第7章 初恋 【悲鳴嶼】
そう意識し始めると、急激に恥ずかしさが込み上げる。
彼女が手をキュッと握る度に自分の心臓が高鳴った。
(落ち着け、彼女に怪我をさせるわけにはいかない。)
そう言い聞かせて進んでいくと…
つるっ
「うわっ!!!」
バシャーン!!
大きな飛沫が上がった。
「…だいじょうか?」
転んでびしょ濡れになっているのは奏…
ではなく、行冥だった。
奏に意識を向け過ぎてしまった行冥は
自分の足元に気が向かず、滑ってころんでしまったのだ。
奏は自分の目の前で転ぶ行冥を受け止めようとしたが、間に合わず、行冥の飛沫を浴びて同じくびしょ濡れだった。
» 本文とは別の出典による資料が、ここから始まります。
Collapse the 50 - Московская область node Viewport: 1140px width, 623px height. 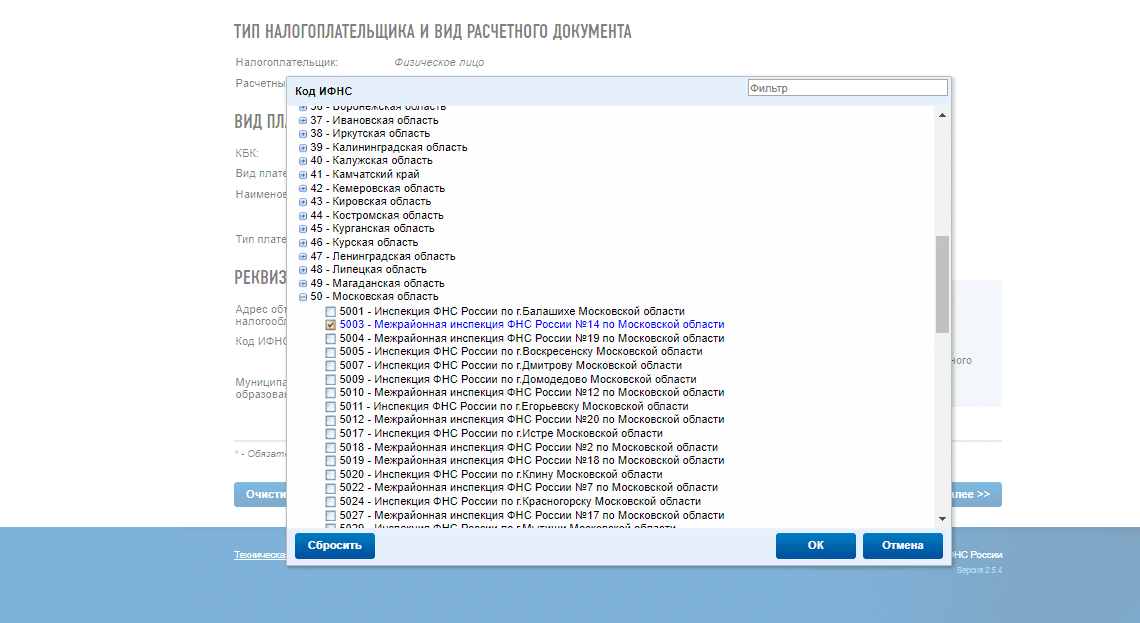[303, 297]
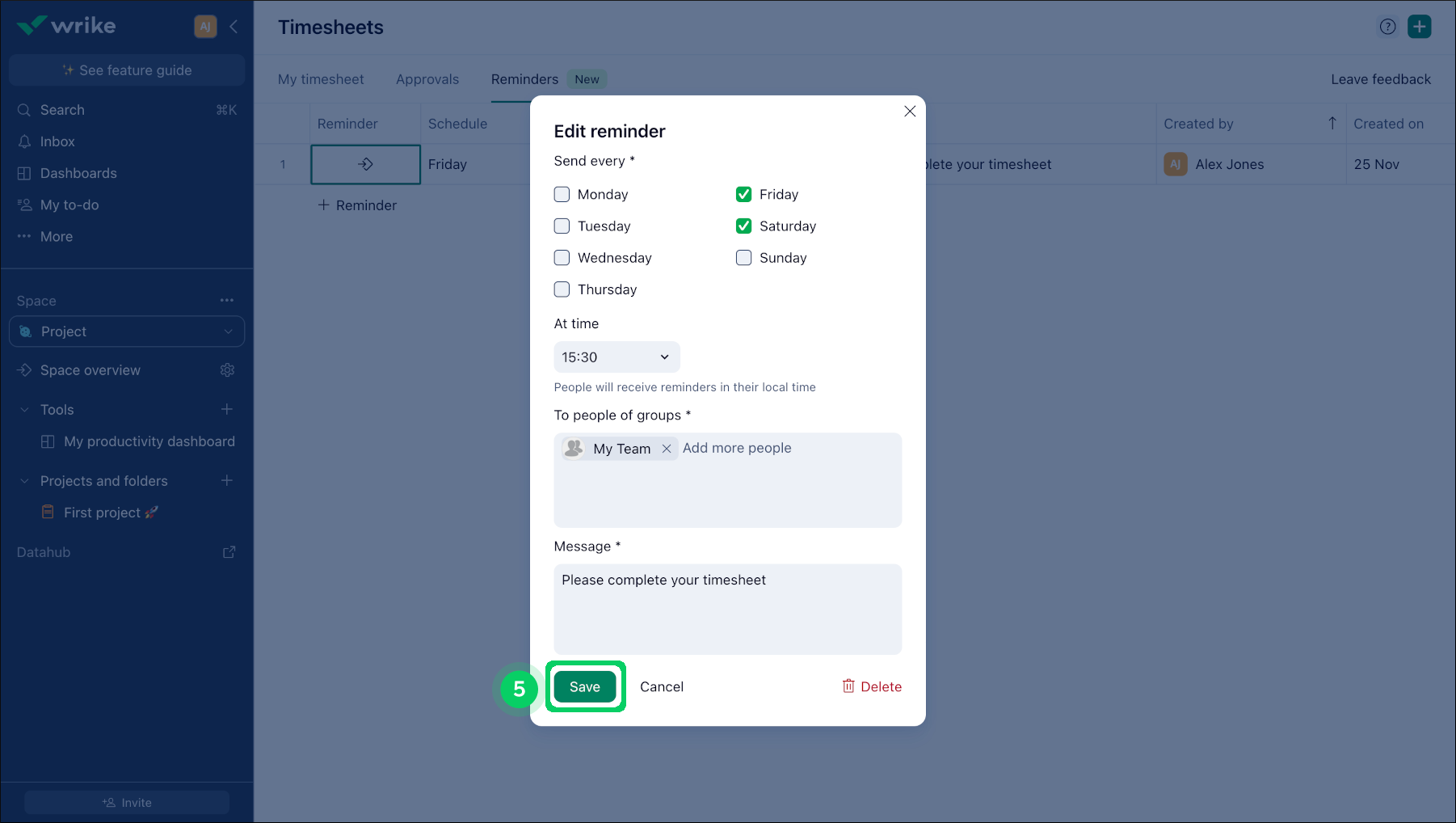
Task: Add new item next to Tools
Action: tap(227, 410)
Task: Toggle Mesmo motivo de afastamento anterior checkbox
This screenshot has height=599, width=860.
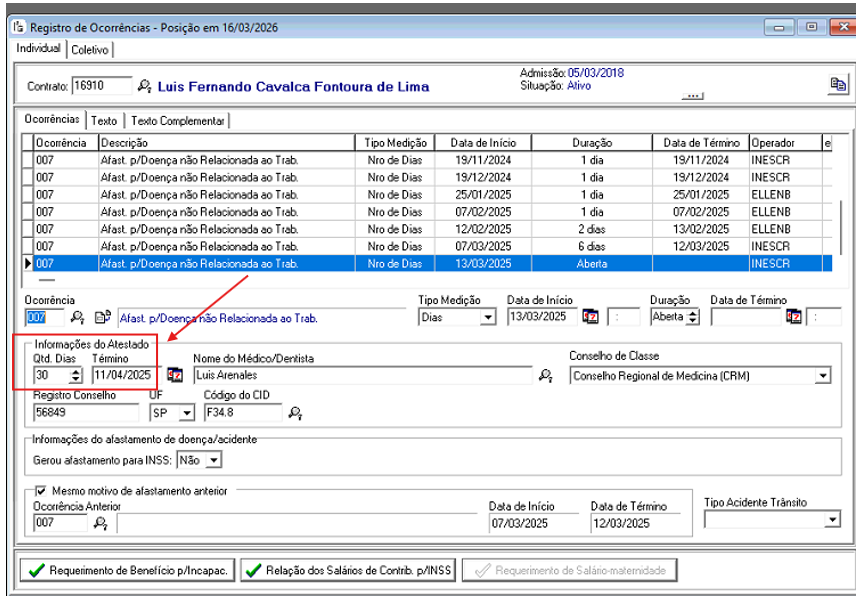Action: [x=40, y=491]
行冥の言った「大丈夫か?」は奏こそ問いたかった言葉だ。
あわあわと行冥を助けようと手を掴んだり、腕を掴んだり一生懸命な奏には悪いが、絶対に濡らさないようにと気を使った結果に笑わずにはいられなかった。
「ぷっ、はははは!!」
急に笑い出した行冥に驚く奏。
しかし、2人でずぶ濡れになっていることに気づいた奏も「ふ、ふふっ」と笑い出した。